— BEGIN Data lines —

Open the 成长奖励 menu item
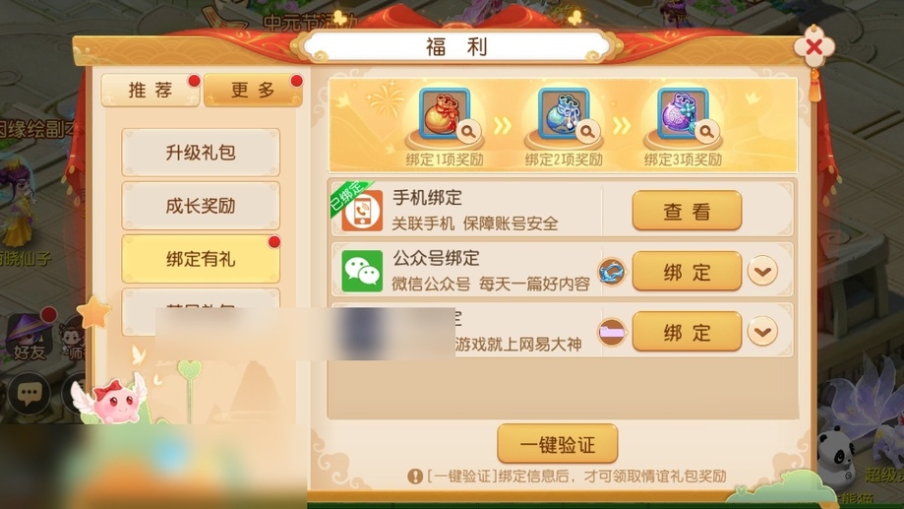This screenshot has width=904, height=509. (201, 206)
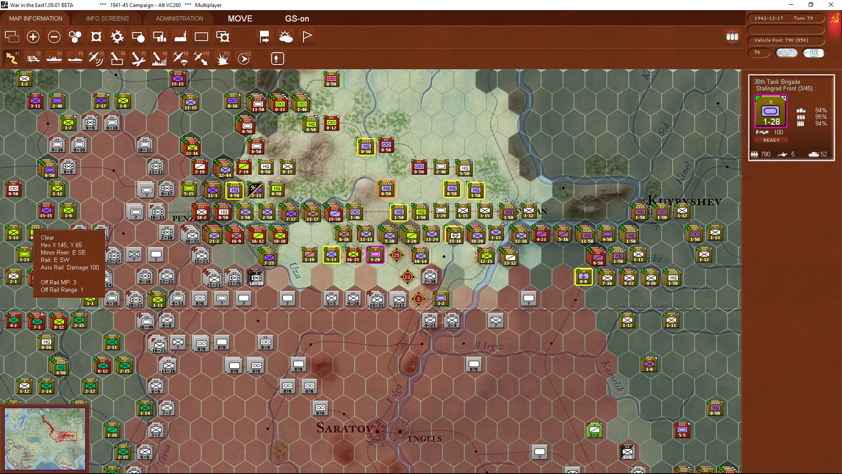Screen dimensions: 842x474
Task: Select the F2 rail movement mode
Action: tap(33, 58)
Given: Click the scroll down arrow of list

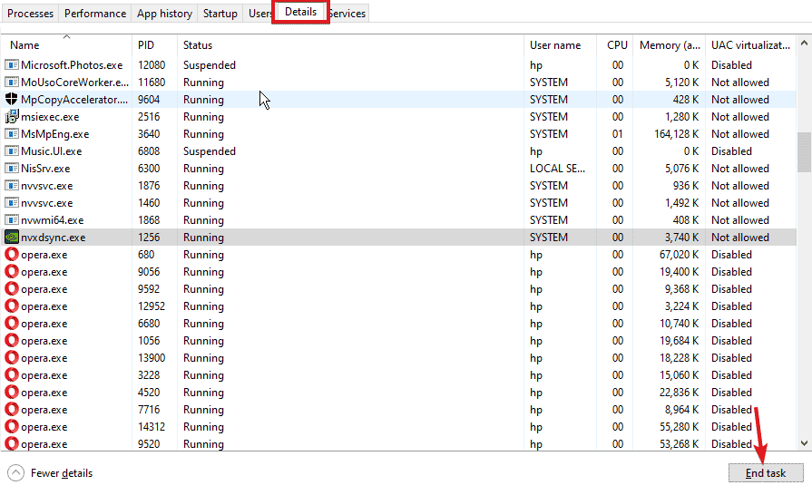Looking at the screenshot, I should [804, 442].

— END Data lines —

### Requirement
Please retype the entries above word for word, leaving out the pictures.

### Output for this exercise
Open the 成长奖励 menu item
This screenshot has width=904, height=509. (201, 206)
Screen dimensions: 842x474
Task: Select the F2 rail movement mode
Action: tap(33, 58)
Given: Click the scroll down arrow of list

Looking at the screenshot, I should [804, 442].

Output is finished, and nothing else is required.